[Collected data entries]
┌────────

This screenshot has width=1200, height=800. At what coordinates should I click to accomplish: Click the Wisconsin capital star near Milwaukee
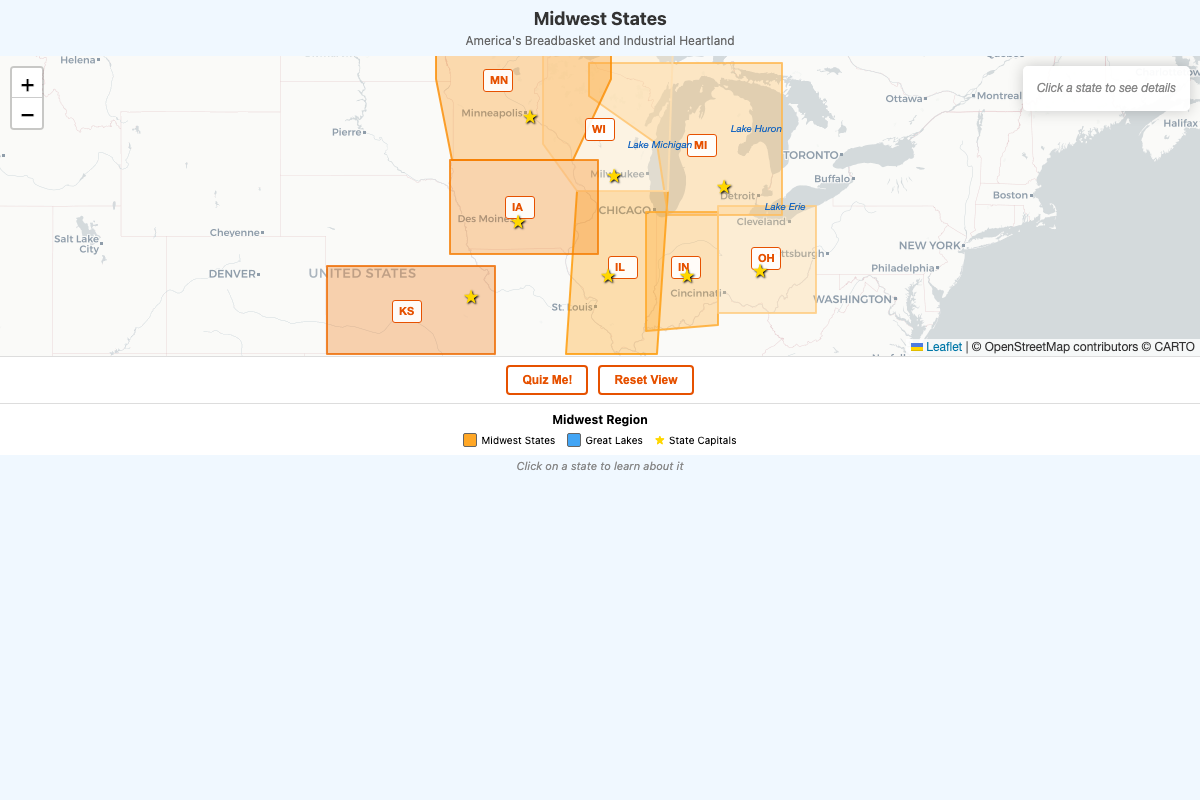[614, 176]
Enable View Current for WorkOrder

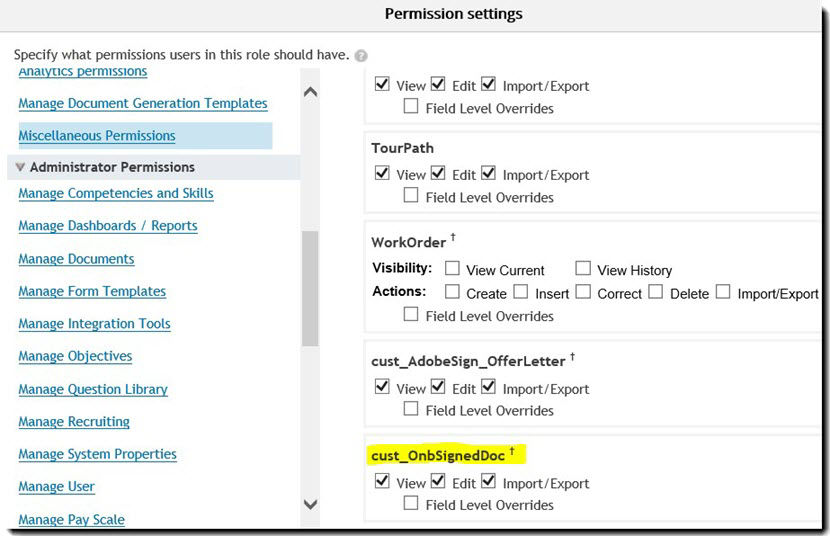[x=452, y=268]
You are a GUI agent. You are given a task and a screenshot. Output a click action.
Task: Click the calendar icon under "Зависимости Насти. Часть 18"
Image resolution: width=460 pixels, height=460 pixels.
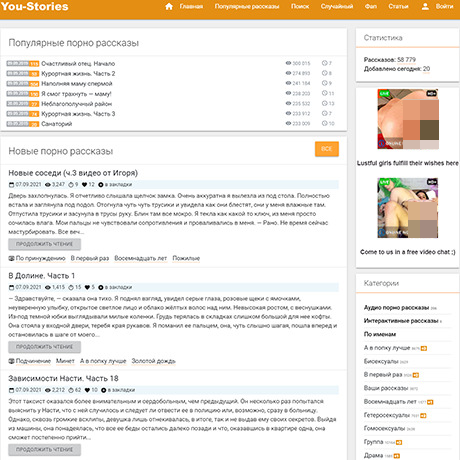pos(11,390)
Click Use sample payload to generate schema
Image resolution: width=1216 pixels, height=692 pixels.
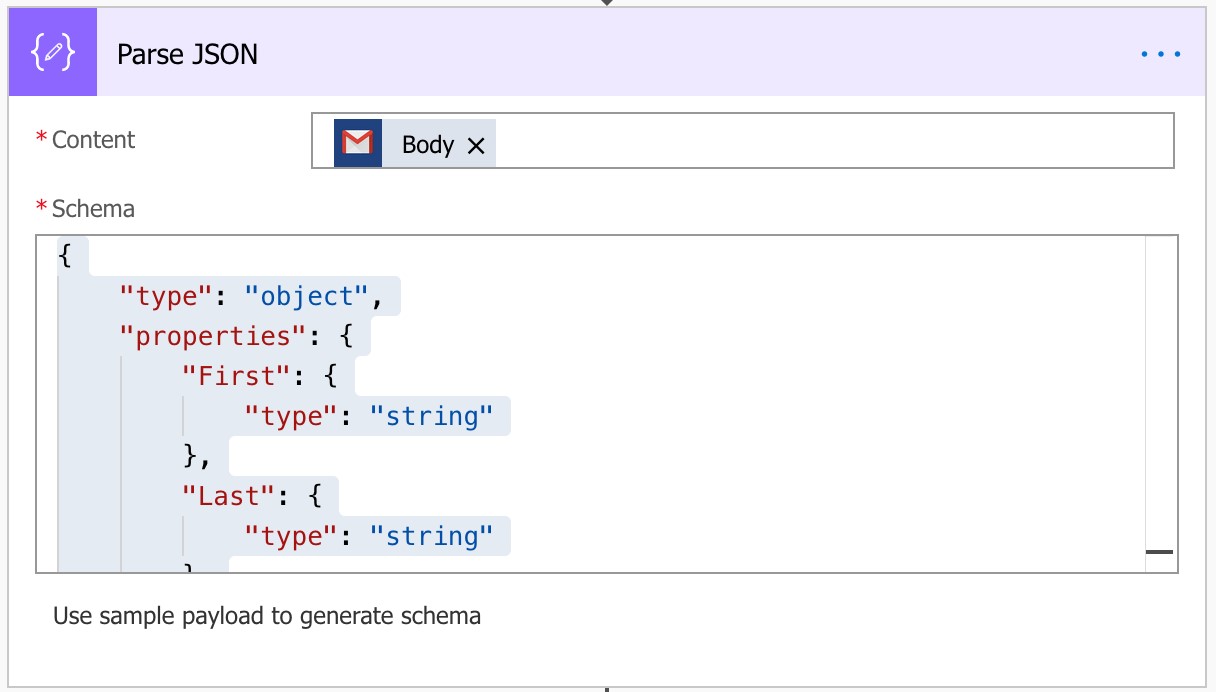267,616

└────────

# What needs to be done
Give back the records above word for word, minus any image they hold.

# Task result
This screenshot has width=1200, height=800. At what coordinates should I click to accomplish: Click the Wisconsin capital star near Milwaukee
[614, 176]
Enable View Current for WorkOrder

[x=452, y=268]
You are a GUI agent. You are given a task and a screenshot. Output a click action.
Task: Click the calendar icon under "Зависимости Насти. Часть 18"
Image resolution: width=460 pixels, height=460 pixels.
pos(11,390)
Click Use sample payload to generate schema
Image resolution: width=1216 pixels, height=692 pixels.
267,616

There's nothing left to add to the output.